Capstone Project Idea: Crowd-Sourced Vehicle-Inferred Economic Data

I’m thinking of proposing this as a product idea for our U.C. Berkeley capstone project. If we get enough data and enough interest, it can become a thesis paper. We would greatly value your views on this (saif.ahmed at berkeley.edu // 212.729.6544).

Firstly credit here goes to a friend for the idea — this is a variation on an idea he proposed which used Google Street view images.

The Concept: Create an a smartphone app which takes intermittent photos, runs inference on car models, and aggregates this up into location-centric wealth data. The simple explanation is…the more BMWs you see, the more wealth is in the area.

The technology is not difficult any longer. Car model datasets are available, so classifiers are easy to write. Neural network inference is easily portable onto mobile phones now, with full template apps available. This means we can focus on the much more interesting task of putting it all together and creating an aggregation model which infers wealth from the models it sees. We can also do interesting map-based visualizations. We can also do interesting statistical correlations to other indicators such as stale census data, political contribution data, rental rates, etc. to gauge the strength of our model.

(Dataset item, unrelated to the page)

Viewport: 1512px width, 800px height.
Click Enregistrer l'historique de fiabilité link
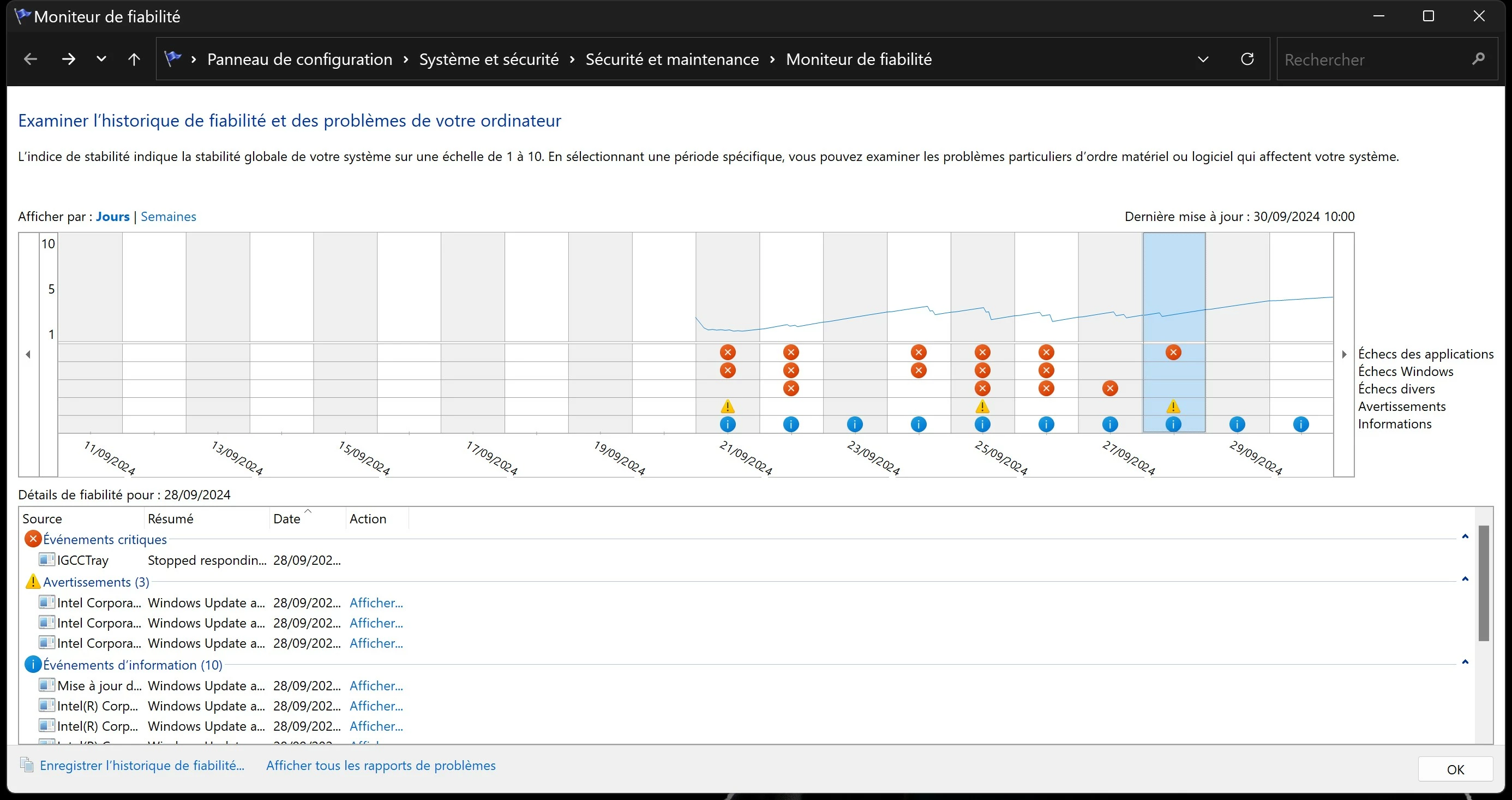click(142, 765)

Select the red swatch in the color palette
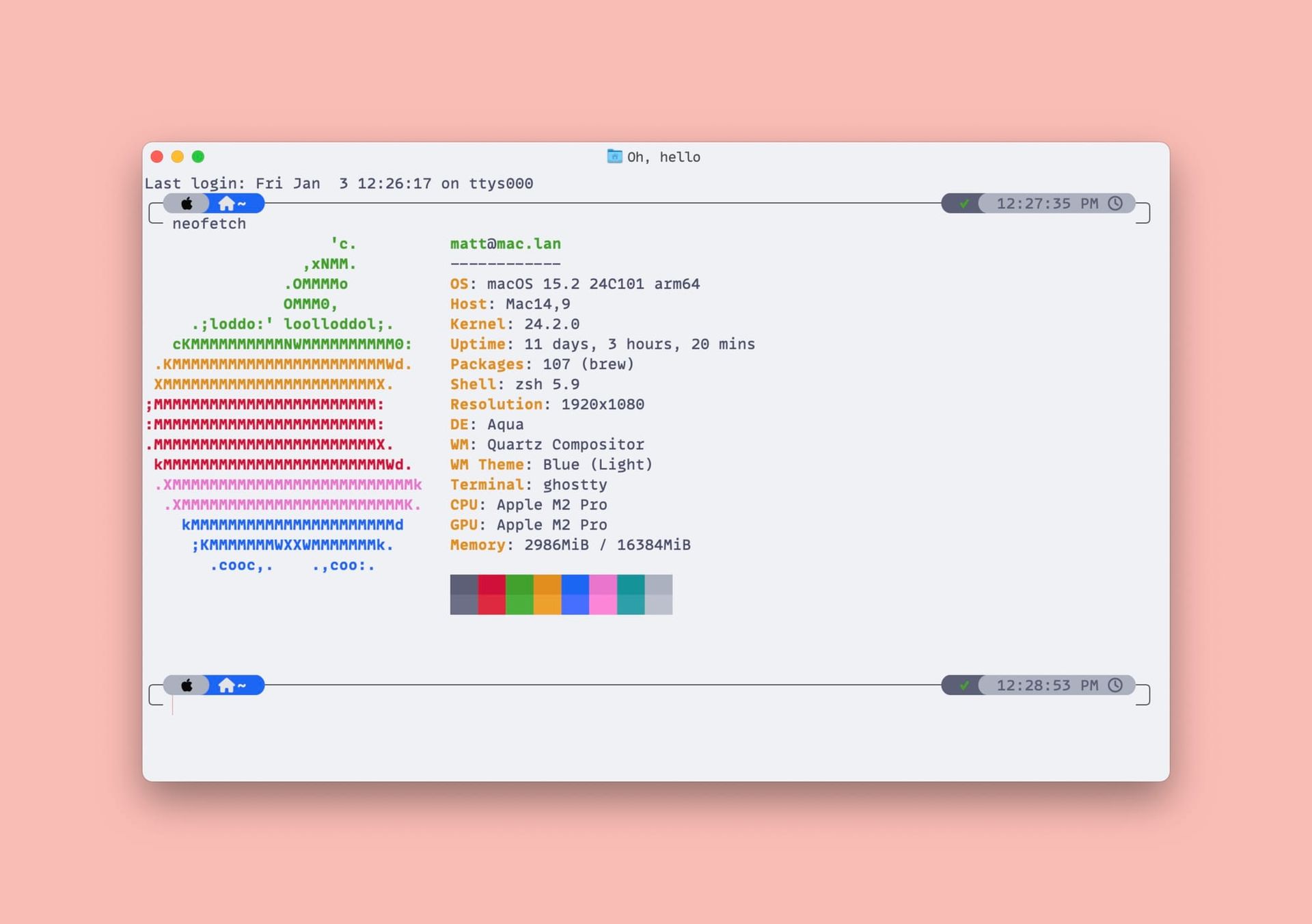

The thought would be that we’d have lots of people contributing lots of data, so on aggregate, we’d be able to infer good data. If we run short on data, we can use other geo-tagged data as a temporary alternative, specifically, twitter posts with automotive images.

This would make a great product because low-latency economic data is always in high demand. Costs for such private datasets are sky-high (with most purchases by hedge funds), indicating high value, and clear demand-side use cases. Supply side use cases are more difficult but something out group could consider.

If we did this project we’d end up using many traditional data science techniques (regression, time series analysis) for model validation as well as cutting-edge data science (convolutional neural networks, resnets, object detection) for the aggregation model. Finally, we’d get to work with cool visualisations, especially map-based visualizations and a variety of datasets (Zillow Home Price Dataset, QUANDL, Census data, Twitter, Instagram.)

What do I (saif) bring to the table? I know how to train image models really well. I can set up a project to do so on cars pretty easily. I can also port such models decently well to Android phones. So some of the technical risk here is rectified. I’d love to find a group that is passionate about figuring out cool ways to build aggregator models by joining interesting datasets (automotive data, geographic data, demographic data.)

I’d also love to streamline (perhaps spinoff an open source project?) the entire object detection training+mobile inference process on a cluster. Google already offers this via TensorFlow but it is tedious, there is lots of opportunity here to make a mark just cleaning up Google templates and creating something turnkey and scalable.